My focus, though, will mostly be on Snyder, my governor, who claims to be acting in the interests of my safety and the safety of my family and friends.
In barring the door to refugees fleeing the carnage in Syria, Rick Snyder is reversing course only two months after announcing that Michigan would work with the federal government to welcome refugees from the Syrian and Iraqi warzones. Lutheran Social Services of Michigan, the state’s largest refugee resettlement agency, has in the last year helped between 1,800 and 2,000 refugees relocate to Michigan, about 200 of them from Syria. More were expected in coming months, but Snyder’s decision now casts that in doubt.
In the name of keeping his fellow Michiganders safe, Snyder is turning the state’s back on people like the Al Zoubi family, who fled their home in Daraa at the beginning of the war and spent years as refugees in Jordan before being resettled in Michigan about six months ago. The video below tells their story.
Bentley, Alabama’s governor, is closing the door preemptively.
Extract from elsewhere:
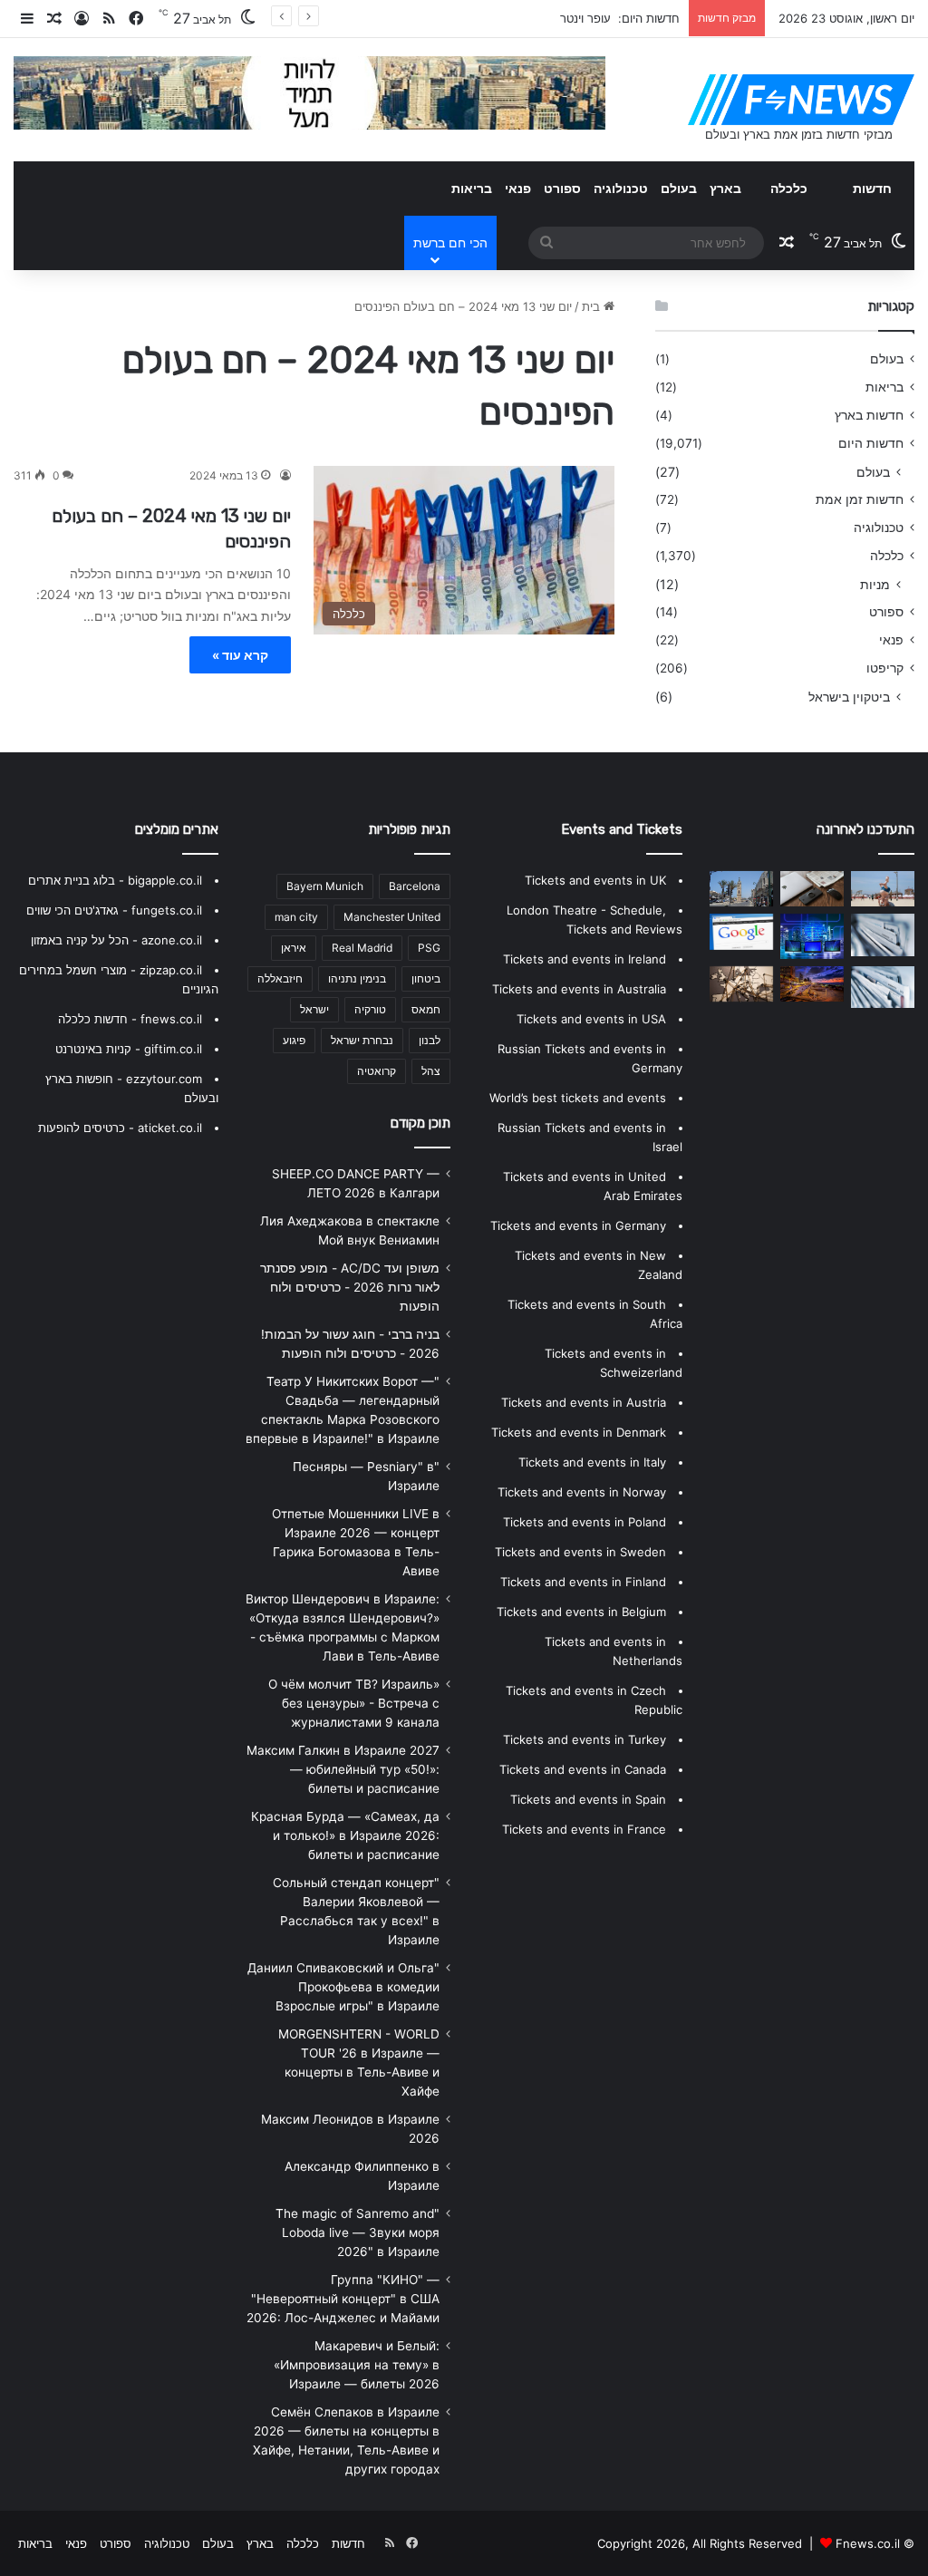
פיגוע (294, 1040)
No Syrian refugees have been resettled in his state, and while it is theoretically possible that some might have been settled there in the future (one of the State Department’s nine domestic refugee processing centers is in Mobile) that likelihood is remote given the State Department’s policy of settling new refugees in communities where other Syrian immigrants are already established. That means places like Dearborn, MI, where refugees have already arrived and been welcomed into the community.
Both governors cite security concerns as justification for their decisions, driven by fear that ISIS terrorists could infiltrate the United States by hiding amongst the flood of refugees fleeing Syria, as may be the case with at least one of the Paris attackers. But the reality is that the United States has taken so few Syrian refugees compared to our European counterparts, only 1,800 between 2012 and September of this year, because of the intense security screening that they have to go through before being admitted to the US.
As the New York Times detailed back in October, refugees trying to reach the United States have to first apply through the United Nations, and before being accepted are screened by the FBI and then through databases maintained by the Defense Department and other federal security agencies. Meanwhile, 18,000 Syrians have already been referred to the US for refugee status by the UN and additional referrals from UN-run refugee camps are piling up at a rate of 500 to 1,000 a month.
The Obama administration says it remains committed to bringing as many as 10,000 additional Syrian refugees to the US in the coming months. But its hard to see how that can happen in the climate of fear to which our elected leaders have succumbed.